The Under-Secretary is responsible for assisting the Minister in his duties to support the Prime Minister, preparing the meeting of the Council of Ministers and other governmental meetings, coordinating and directing the common services of the department, controlling the economic, human and technological resources of the Ministry, elaborating the governmental regulations, giving authorization for the use of the Coat of Arms, Flag and other symbols of the State and the competences about the ministry's gender equality and transparency.

From the Undersecretariat of the Presidency depends a major department called Technical General Secretariat-Secretariat of the Government and other minor departments.

History
It received the official name of Undersecretariat of the Presidency of the Council of Ministers and its first holder was Alejandro Shee y Saavedra. The office was maintained intact between 1865 and 1939, when the francoist government change its denomination to Undersecretariat of the Prime Minister's Office.

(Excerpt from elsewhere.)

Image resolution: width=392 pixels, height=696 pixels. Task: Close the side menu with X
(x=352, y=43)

On July 19, 1951 the Undersecretariat was elevated to Ministry and Luis Carrero Blanco was appointed the Minister-Under Secretary of the Presidency.

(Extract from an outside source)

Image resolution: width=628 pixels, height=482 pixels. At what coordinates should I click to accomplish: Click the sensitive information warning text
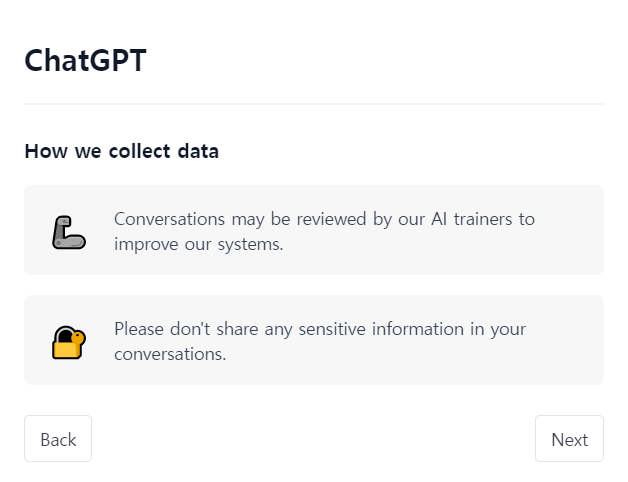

Around 1974, the Undersecretariat lost its ministerial level when the Ministry of the Presidency was officially created and the first was subordinated to it.

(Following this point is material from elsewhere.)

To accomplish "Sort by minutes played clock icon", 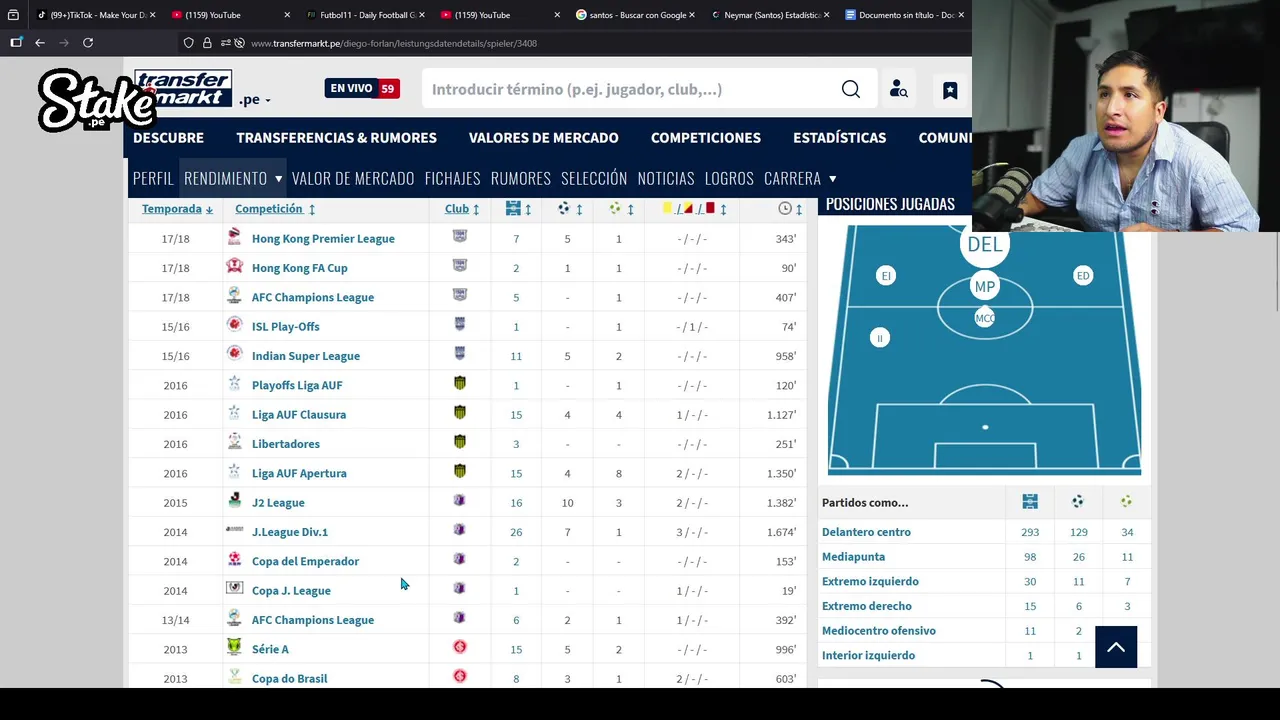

Between 1986 and 1993 the Ministry of the Presidency was renamed Ministry of Relations with the Cortes and of the Secretariat of the Government receiving the Undersecretariat the same denomination. Between 2016 and 2018 the Under Secretary received also the competences of the Undersecretariat of Territorial Administration (current Under Secretary of Territorial Policy and Civil Service) and since 2018 it has also the competences over Relations with the Cortes and Equality. In 2020, the Ministry lost its responsibilities on equality but acquired those on democratic memory and religious freedom.

Structure
From the Under-Secretary of the Presidency depends the following bodies:

 The Technical General Secretariat-Secretariat of the Government
 The Deputy Technical General Secretariat.
 The Deputy Directorate-General for Reports and International Studies
 The Deputy Directorate-General for Publications
 The Secretariat of the Government's Office
 The Deputy Directorate-General for the Follow-up of Agreements and Provisions
 The Deputy Directorate-General for Resources and Relations with Courts
 The Technical Cabinet, as a permanent support and advisory body to the UnderSecretariat.
 The Administrative Office, which corresponds to the execution of the works and the administration, conservation, maintenance and inventory of movable and immovable property, as well as the direction and organization of the General Registry of the Ministry, of the unit of official public acts, of the Medical Cabinet and of the other services of the Department.
 The Deputy Directorate-General for Human Resources, which develops the functions of management and administration of the personnel of the central services of the Department, among which are the elaboration and processing of the relations of jobs and their modifications, the relation with the union organizations, as well as the establishment of training plans and social action and occupational risk prevention programs.
 The Budget and Economic Management Office, which is responsible for preparing the preliminary draft budget, coordinating the budget projects of public agencies, processing budget modifications and evaluating the various spending programs . Likewise, it is responsible for economic and financial management and administrative contracting.
 The Deputy Directorate-General for Information Technologies and Services, which exercises the functions of elaboration, development and execution of the strategic and operative plans in the matter of information systems and telecommunications; collaboration, advice and technical assistance in the field of information technology and telecommunications; and the management, design, development, implementation and operation of the information and telecommunications systems, guaranteeing their interoperability, safety and quality, as well as the provision and management of the equipment and the computer resources necessary for their execution.
The Coordination and Normative Quality Office, which is responsible for promoting the coordination and quality of the regulatory activity of the Government.
The Deputy Directorate-General for Religious Freedom, responsible for the powers related to religious freedom and the relations with the religions.